EXERCISE GOAL: The answer is the complete listing below, written out again exactly.

SOURCE MATERIAL:

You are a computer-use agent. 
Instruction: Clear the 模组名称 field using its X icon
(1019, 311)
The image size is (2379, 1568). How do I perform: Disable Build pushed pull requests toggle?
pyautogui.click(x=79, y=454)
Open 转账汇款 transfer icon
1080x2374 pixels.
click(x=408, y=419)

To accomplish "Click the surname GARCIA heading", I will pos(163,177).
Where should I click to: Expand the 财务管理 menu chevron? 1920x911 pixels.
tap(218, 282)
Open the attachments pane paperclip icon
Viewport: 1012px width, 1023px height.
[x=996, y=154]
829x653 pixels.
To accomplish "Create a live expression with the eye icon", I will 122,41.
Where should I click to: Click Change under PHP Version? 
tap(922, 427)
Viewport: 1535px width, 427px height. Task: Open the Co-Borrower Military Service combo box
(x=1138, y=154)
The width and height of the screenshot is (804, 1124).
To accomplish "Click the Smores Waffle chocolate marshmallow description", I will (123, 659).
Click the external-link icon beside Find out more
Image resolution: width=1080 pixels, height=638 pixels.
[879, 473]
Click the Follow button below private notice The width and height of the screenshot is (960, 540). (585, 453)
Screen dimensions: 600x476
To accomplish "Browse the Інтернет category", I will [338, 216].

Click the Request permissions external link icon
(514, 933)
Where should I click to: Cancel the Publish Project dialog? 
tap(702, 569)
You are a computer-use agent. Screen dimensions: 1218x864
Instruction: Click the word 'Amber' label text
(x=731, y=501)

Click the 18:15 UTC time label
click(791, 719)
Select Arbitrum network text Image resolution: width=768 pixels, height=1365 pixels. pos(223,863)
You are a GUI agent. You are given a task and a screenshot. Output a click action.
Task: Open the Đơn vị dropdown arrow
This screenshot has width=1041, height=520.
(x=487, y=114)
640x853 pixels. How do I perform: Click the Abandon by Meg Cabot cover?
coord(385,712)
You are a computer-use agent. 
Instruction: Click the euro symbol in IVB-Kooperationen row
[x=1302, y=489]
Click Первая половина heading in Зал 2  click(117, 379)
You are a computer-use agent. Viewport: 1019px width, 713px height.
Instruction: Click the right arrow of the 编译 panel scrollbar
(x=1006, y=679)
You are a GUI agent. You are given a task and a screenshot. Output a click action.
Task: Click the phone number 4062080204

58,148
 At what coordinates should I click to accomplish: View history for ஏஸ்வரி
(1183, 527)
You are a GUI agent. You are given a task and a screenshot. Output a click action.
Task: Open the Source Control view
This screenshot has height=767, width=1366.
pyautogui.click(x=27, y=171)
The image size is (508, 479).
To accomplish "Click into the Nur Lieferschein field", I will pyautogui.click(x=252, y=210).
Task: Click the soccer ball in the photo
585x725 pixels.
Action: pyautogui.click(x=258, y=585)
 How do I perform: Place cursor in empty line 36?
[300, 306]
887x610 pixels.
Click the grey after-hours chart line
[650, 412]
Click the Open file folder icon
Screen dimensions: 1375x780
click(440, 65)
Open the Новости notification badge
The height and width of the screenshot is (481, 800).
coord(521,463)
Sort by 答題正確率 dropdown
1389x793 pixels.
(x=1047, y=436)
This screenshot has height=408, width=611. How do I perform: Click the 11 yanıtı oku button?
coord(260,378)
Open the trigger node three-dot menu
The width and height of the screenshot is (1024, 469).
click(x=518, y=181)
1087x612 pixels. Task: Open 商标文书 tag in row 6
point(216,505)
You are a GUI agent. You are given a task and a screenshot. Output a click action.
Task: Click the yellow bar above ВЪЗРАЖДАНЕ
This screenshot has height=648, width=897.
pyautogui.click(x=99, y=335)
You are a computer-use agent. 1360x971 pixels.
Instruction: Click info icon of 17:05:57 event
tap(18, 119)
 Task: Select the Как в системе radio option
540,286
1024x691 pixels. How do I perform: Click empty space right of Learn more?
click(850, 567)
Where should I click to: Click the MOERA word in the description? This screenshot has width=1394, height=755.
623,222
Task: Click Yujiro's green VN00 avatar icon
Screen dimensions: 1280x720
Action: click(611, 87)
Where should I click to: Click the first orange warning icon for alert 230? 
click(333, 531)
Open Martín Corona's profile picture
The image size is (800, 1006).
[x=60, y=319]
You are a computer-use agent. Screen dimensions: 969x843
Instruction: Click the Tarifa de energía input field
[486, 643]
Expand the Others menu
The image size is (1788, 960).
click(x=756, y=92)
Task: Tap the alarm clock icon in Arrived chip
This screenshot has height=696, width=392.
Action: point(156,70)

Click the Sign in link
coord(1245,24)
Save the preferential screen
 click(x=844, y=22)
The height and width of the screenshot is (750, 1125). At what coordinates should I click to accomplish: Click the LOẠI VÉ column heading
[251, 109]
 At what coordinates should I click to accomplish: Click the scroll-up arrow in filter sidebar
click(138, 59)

TASK RESULT:
You are a computer-use agent. 
Instruction: Clear the 模组名称 field using its X icon
(1019, 311)
The image size is (2379, 1568). How do I perform: Disable Build pushed pull requests toggle?
pyautogui.click(x=79, y=454)
Open 转账汇款 transfer icon
1080x2374 pixels.
click(x=408, y=419)

To accomplish "Click the surname GARCIA heading", I will pos(163,177).
Where should I click to: Expand the 财务管理 menu chevron? 1920x911 pixels.
tap(218, 282)
Open the attachments pane paperclip icon
Viewport: 1012px width, 1023px height.
[x=996, y=154]
829x653 pixels.
To accomplish "Create a live expression with the eye icon", I will 122,41.
Where should I click to: Click Change under PHP Version? 
tap(922, 427)
Viewport: 1535px width, 427px height. Task: Open the Co-Borrower Military Service combo box
(x=1138, y=154)
The width and height of the screenshot is (804, 1124).
To accomplish "Click the Smores Waffle chocolate marshmallow description", I will (123, 659).
Click the external-link icon beside Find out more
Image resolution: width=1080 pixels, height=638 pixels.
[879, 473]
Click the Follow button below private notice The width and height of the screenshot is (960, 540). (585, 453)
Screen dimensions: 600x476
To accomplish "Browse the Інтернет category", I will [338, 216].

Click the Request permissions external link icon
(514, 933)
Where should I click to: Cancel the Publish Project dialog? 
tap(702, 569)
You are a computer-use agent. Screen dimensions: 1218x864
Instruction: Click the word 'Amber' label text
(x=731, y=501)

Click the 18:15 UTC time label
click(791, 719)
Select Arbitrum network text Image resolution: width=768 pixels, height=1365 pixels. pos(223,863)
You are a GUI agent. You are given a task and a screenshot. Output a click action.
Task: Open the Đơn vị dropdown arrow
This screenshot has width=1041, height=520.
(x=487, y=114)
640x853 pixels. How do I perform: Click the Abandon by Meg Cabot cover?
coord(385,712)
You are a computer-use agent. 
Instruction: Click the euro symbol in IVB-Kooperationen row
[x=1302, y=489]
Click Первая половина heading in Зал 2  click(117, 379)
You are a computer-use agent. Viewport: 1019px width, 713px height.
Instruction: Click the right arrow of the 编译 panel scrollbar
(x=1006, y=679)
You are a GUI agent. You are given a task and a screenshot. Output a click action.
Task: Click the phone number 4062080204

58,148
 At what coordinates should I click to accomplish: View history for ஏஸ்வரி
(1183, 527)
You are a GUI agent. You are given a task and a screenshot. Output a click action.
Task: Open the Source Control view
This screenshot has height=767, width=1366.
pyautogui.click(x=27, y=171)
The image size is (508, 479).
To accomplish "Click into the Nur Lieferschein field", I will pyautogui.click(x=252, y=210).
Task: Click the soccer ball in the photo
585x725 pixels.
Action: pyautogui.click(x=258, y=585)
 How do I perform: Place cursor in empty line 36?
[300, 306]
887x610 pixels.
Click the grey after-hours chart line
[650, 412]
Click the Open file folder icon
Screen dimensions: 1375x780
click(440, 65)
Open the Новости notification badge
The height and width of the screenshot is (481, 800).
coord(521,463)
Sort by 答題正確率 dropdown
1389x793 pixels.
(x=1047, y=436)
This screenshot has height=408, width=611. How do I perform: Click the 11 yanıtı oku button?
coord(260,378)
Open the trigger node three-dot menu
The width and height of the screenshot is (1024, 469).
click(x=518, y=181)
1087x612 pixels. Task: Open 商标文书 tag in row 6
point(216,505)
You are a GUI agent. You are given a task and a screenshot. Output a click action.
Task: Click the yellow bar above ВЪЗРАЖДАНЕ
This screenshot has height=648, width=897.
pyautogui.click(x=99, y=335)
You are a computer-use agent. 1360x971 pixels.
Instruction: Click info icon of 17:05:57 event
tap(18, 119)
 Task: Select the Как в системе radio option
540,286
1024x691 pixels. How do I perform: Click empty space right of Learn more?
click(850, 567)
Where should I click to: Click the MOERA word in the description? This screenshot has width=1394, height=755.
623,222
Task: Click Yujiro's green VN00 avatar icon
Screen dimensions: 1280x720
Action: click(611, 87)
Where should I click to: Click the first orange warning icon for alert 230? 
click(333, 531)
Open Martín Corona's profile picture
The image size is (800, 1006).
[x=60, y=319]
You are a computer-use agent. Screen dimensions: 969x843
Instruction: Click the Tarifa de energía input field
[486, 643]
Expand the Others menu
The image size is (1788, 960).
click(x=756, y=92)
Task: Tap the alarm clock icon in Arrived chip
This screenshot has height=696, width=392.
Action: point(156,70)

Click the Sign in link
coord(1245,24)
Save the preferential screen
 click(x=844, y=22)
The height and width of the screenshot is (750, 1125). At what coordinates should I click to accomplish: Click the LOẠI VÉ column heading
[251, 109]
 At what coordinates should I click to accomplish: Click the scroll-up arrow in filter sidebar
click(138, 59)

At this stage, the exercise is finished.